Tal concepción proviene de priorizar el romanticismo emocional, dejando de lado la realidad en la que vivimos, que es la cotidianidad de lo apolíneo y la elegancia mentales y gestuales: la pasión reflexiva, por decirlo de alguna manera. Porque ese amour fou -que conlleva un sustrato síquico de autodesestimación- es más destructivo y autodestructivo que constructivo de una vida amorosa en plenitud.
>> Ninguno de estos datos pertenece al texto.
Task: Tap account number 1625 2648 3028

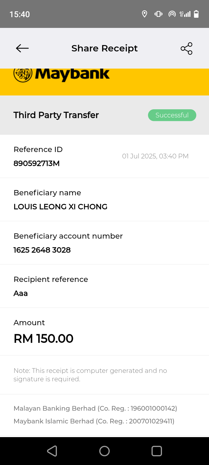Action: click(x=42, y=250)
De todos modos: como digo, quien quiere ser amado por encima de todas las cosas y, sin embargo, teme perder a quien ama, debe convertirse en imprescindible para todo. Hacer ver que no existe mejor compañía que la suya en todos los aspectos de la vida y, por lo tanto, de sus necesidades: sentimentales, carnales, cotidianas... Cosa que, evidentemente, nos resulta imposible.
Solo lo esperamos o exigimos, pero no lo hacemos. Y, en consecuencia, no lo logramos. Al contrario: porque al reprochar que no somos amados con esa supermánica o superwómica dedicación alejamos a quienes pretendemos y les empujamos a desear otra compañía que sí les parezca imprescindible.
Y es que, como decía Protágoras: El hombre -incluyamos a la mujer- es la medida (no la desmedida) de todas las cosas.
Y es que, como decía Protágoras: El hombre -incluyamos a la mujer- es la medida (no la desmedida) de todas las cosas.